_TEXT SHOWN_
Department of spurious correlations?

Here is the abstract of a forthcoming AER piece, written by M. Keith Chen:

Languages differ widely in the ways they encode time. I test the hypothesis that languages that grammatically associate the future and the present, foster future-oriented behavior. This prediction arises naturally when well-documented effects of language structure are merged with models of intertemporal choice. Empirically, I find that speakers of such languages: save more, retire with more wealth, smoke less, practice safer sex, and are less obese. This holds both across countries and within countries when comparing demographically similar native households. The evidence does not support the most obvious forms of common causation. I discuss implications for theories of intertemporal choice.

Here is from a recent article in The Chronicle of Higher Education, by Geoffrey Pullum:

Chen’s data on languages comes from the World Atlas of Language Structures (WALS), and his evidence on prudence from the World Values Survey (WVS). Both are fully Web-accessible. Sean Roberts, who studies language evolution at the Max Planck Institute for Psycholinguistics in Nijmegen, decided to investigate the other linguistic factors treated in WALS to see how they related to prudence. He compared the goodness of fit for linear regressions on each of a long list of properties of languages (the independent variables), using as the dependent variable the answers that speakers gave to the WVS question “Did you save money last year?”

The results (see this blog post for an informal account) were jaw-dropping. He found that dozens of linguistic variables were better predictors of prudence than future marking: whether the language has uvular consonants; verbal agreement of particular types; relative clauses following nouns; double-accusative constructions; preposed interrogative phrases; and so on—a motley collection of factors that no one could plausibly connect to 401(k) contributions or junk-food consumption.

There is a bit more here.

For the pointer I thank Mike T. And I would gladly run a response from Chen, if he has interest in drafting one.

Addendum: Here is an important update from the critic, after improving the specification of his alternative fits:

The results showed that there was only one other linguistic variable that improved the fit of the model more than future tense. That is, future tense was a better predictor than 99% of the linguistic variables. For comparison, Dediu & Ladd’s test of the link between linguistic tone and Microcephalin/ASPM found that the hypothesised link was stronger than 98.5% of many thousands of links between genetic and linguistic factors.

_STUDY QUESTIONS_
[a] According to the post on spurious correlations, where does Chen's data on languages come from?
[b] Write out the passage of the post on spurious correlations starting with "There is a bit" and going on through "and linguistic factors.", substituting "reviewer" for "critic".

_STORED DATA_
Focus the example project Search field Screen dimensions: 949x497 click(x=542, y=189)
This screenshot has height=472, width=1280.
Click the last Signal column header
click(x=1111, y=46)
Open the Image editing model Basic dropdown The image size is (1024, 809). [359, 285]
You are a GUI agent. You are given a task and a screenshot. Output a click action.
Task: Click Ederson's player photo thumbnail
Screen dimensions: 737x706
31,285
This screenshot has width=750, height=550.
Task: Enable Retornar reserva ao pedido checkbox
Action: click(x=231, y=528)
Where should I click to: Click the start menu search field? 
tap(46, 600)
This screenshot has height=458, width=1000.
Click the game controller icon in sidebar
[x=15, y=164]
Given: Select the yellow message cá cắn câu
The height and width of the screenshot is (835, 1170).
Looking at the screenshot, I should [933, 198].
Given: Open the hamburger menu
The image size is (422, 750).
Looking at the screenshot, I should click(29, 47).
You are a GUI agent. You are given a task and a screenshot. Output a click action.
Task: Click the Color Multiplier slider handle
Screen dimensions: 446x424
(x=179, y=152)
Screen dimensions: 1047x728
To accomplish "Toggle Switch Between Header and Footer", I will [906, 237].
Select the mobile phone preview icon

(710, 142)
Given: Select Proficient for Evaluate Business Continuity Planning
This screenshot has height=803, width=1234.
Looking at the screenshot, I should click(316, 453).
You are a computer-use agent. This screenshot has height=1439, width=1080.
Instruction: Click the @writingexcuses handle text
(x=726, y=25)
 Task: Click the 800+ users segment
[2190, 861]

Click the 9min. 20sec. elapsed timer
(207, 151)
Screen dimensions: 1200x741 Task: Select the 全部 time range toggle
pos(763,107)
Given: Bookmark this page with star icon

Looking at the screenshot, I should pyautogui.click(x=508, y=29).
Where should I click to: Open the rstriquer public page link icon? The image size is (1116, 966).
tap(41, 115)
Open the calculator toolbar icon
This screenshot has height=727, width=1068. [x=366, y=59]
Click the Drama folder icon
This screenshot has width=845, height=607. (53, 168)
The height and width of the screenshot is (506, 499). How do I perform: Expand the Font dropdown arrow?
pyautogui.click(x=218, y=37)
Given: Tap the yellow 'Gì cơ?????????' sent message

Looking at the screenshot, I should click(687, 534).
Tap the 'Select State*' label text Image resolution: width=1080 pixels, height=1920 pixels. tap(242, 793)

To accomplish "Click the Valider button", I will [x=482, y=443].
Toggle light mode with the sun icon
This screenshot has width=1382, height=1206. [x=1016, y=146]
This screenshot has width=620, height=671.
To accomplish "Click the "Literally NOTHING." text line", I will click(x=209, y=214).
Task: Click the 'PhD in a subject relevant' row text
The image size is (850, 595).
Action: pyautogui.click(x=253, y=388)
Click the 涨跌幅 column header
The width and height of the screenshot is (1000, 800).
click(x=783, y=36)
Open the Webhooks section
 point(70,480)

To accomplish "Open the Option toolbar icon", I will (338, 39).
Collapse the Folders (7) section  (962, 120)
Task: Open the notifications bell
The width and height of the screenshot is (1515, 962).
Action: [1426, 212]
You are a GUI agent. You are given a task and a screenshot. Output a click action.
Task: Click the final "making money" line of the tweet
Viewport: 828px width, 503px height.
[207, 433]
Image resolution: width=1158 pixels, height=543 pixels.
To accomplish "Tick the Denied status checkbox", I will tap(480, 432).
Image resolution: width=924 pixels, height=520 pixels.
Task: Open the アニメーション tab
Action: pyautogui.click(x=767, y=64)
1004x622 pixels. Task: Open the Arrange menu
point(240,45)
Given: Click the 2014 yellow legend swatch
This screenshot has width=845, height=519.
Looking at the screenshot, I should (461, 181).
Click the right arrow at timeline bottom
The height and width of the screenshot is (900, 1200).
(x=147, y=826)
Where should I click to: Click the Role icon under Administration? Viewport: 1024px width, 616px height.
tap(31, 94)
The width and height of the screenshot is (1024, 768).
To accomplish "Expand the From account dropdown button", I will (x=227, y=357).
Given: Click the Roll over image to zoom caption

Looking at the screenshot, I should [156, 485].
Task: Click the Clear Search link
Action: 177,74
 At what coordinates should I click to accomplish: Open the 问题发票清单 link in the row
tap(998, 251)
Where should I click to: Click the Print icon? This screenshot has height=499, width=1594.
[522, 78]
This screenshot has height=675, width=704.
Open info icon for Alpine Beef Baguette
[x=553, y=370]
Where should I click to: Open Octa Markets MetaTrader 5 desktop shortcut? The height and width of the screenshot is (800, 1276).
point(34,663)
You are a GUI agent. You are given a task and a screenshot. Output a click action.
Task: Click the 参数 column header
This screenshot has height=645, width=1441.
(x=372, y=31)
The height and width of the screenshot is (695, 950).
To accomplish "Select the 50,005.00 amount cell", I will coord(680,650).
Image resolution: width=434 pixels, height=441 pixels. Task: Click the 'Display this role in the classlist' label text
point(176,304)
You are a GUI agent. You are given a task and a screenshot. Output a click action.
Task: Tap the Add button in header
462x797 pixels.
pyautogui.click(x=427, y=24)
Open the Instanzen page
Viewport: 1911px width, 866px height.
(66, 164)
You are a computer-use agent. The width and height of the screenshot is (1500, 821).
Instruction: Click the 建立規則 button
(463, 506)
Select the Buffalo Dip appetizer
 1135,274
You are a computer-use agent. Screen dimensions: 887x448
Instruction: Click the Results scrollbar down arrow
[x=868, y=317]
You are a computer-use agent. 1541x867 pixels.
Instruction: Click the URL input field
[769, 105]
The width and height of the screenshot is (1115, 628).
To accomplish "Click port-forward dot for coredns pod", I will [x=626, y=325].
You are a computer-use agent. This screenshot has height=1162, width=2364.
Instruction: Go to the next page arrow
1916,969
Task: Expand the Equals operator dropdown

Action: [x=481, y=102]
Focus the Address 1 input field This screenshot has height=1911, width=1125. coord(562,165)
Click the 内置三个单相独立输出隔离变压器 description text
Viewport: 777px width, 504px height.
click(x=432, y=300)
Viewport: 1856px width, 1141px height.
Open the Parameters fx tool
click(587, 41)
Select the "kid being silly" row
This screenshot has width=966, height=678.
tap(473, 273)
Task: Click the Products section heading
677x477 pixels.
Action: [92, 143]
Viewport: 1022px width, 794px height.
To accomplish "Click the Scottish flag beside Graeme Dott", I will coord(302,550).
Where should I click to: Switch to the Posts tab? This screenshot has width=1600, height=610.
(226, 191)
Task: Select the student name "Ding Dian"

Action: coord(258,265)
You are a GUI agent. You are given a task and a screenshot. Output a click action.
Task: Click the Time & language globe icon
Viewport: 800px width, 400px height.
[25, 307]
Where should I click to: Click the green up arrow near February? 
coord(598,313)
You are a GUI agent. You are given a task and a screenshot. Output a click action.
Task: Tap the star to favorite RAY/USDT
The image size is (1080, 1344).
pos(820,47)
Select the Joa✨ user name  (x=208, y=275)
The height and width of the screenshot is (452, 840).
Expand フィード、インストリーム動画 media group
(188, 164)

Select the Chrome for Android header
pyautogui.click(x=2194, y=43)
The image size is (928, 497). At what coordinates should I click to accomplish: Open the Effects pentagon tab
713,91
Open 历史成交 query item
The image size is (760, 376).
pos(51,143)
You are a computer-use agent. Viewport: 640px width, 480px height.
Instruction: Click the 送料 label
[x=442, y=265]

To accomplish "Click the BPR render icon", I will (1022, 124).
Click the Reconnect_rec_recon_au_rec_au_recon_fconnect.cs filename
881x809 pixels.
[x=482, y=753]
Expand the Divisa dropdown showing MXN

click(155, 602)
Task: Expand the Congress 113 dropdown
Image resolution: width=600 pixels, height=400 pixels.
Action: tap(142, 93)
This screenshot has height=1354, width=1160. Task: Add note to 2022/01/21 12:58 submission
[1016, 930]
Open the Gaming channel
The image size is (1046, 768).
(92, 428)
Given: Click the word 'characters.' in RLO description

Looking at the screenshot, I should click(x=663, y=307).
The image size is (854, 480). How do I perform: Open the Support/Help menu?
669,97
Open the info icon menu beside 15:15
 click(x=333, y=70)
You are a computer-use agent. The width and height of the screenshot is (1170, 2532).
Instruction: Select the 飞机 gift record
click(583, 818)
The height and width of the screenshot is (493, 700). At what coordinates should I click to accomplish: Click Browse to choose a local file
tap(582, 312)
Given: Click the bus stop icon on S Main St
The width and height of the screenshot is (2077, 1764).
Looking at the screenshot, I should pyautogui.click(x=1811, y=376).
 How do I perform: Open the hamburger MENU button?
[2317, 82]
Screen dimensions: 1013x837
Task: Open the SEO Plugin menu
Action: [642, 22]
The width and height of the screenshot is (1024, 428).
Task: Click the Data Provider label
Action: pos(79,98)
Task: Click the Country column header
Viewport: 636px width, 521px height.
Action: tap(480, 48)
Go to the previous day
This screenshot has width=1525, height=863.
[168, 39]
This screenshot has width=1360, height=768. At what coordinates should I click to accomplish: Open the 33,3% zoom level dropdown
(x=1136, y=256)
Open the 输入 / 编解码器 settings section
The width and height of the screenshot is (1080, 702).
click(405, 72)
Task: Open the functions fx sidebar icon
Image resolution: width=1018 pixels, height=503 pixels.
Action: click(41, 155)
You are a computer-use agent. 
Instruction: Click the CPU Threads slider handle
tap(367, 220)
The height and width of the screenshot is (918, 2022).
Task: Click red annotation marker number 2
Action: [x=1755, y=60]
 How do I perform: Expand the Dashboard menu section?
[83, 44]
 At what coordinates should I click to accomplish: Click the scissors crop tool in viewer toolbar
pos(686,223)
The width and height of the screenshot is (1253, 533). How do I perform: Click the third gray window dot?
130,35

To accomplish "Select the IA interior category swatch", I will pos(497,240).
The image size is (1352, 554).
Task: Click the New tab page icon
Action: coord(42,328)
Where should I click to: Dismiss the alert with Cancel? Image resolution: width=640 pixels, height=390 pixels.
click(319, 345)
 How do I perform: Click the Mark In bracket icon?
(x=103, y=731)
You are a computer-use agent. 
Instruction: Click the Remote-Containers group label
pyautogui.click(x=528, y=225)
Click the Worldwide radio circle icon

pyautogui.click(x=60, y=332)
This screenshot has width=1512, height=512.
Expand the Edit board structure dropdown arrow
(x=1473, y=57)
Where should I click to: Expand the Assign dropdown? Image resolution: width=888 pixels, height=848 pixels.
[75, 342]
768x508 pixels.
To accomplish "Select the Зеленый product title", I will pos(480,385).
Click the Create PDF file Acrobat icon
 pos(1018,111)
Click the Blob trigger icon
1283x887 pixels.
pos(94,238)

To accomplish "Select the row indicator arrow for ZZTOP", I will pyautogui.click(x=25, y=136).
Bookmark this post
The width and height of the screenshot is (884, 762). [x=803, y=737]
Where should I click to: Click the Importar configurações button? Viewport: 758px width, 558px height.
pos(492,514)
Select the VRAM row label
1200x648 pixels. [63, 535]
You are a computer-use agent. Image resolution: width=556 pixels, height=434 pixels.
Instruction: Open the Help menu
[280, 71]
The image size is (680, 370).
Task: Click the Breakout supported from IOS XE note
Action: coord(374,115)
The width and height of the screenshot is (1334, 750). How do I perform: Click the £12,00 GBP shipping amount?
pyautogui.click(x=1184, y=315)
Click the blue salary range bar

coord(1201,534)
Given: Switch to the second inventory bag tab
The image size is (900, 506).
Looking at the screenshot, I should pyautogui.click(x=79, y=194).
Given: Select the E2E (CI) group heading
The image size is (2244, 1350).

_ANSWERS FOR THE EXERCISE_
[a] The World Atlas of Language Structures (WALS).

[b]
There is a bit more here.

For the pointer I thank Mike T. And I would gladly run a response from Chen, if he has interest in drafting one.

Addendum: Here is an important update from the reviewer, after improving the specification of his alternative fits:

The results showed that there was only one other linguistic variable that improved the fit of the model more than future tense. That is, future tense was a better predictor than 99% of the linguistic variables. For comparison, Dediu & Ladd’s test of the link between linguistic tone and Microcephalin/ASPM found that the hypothesised link was stronger than 98.5% of many thousands of links between genetic and linguistic factors.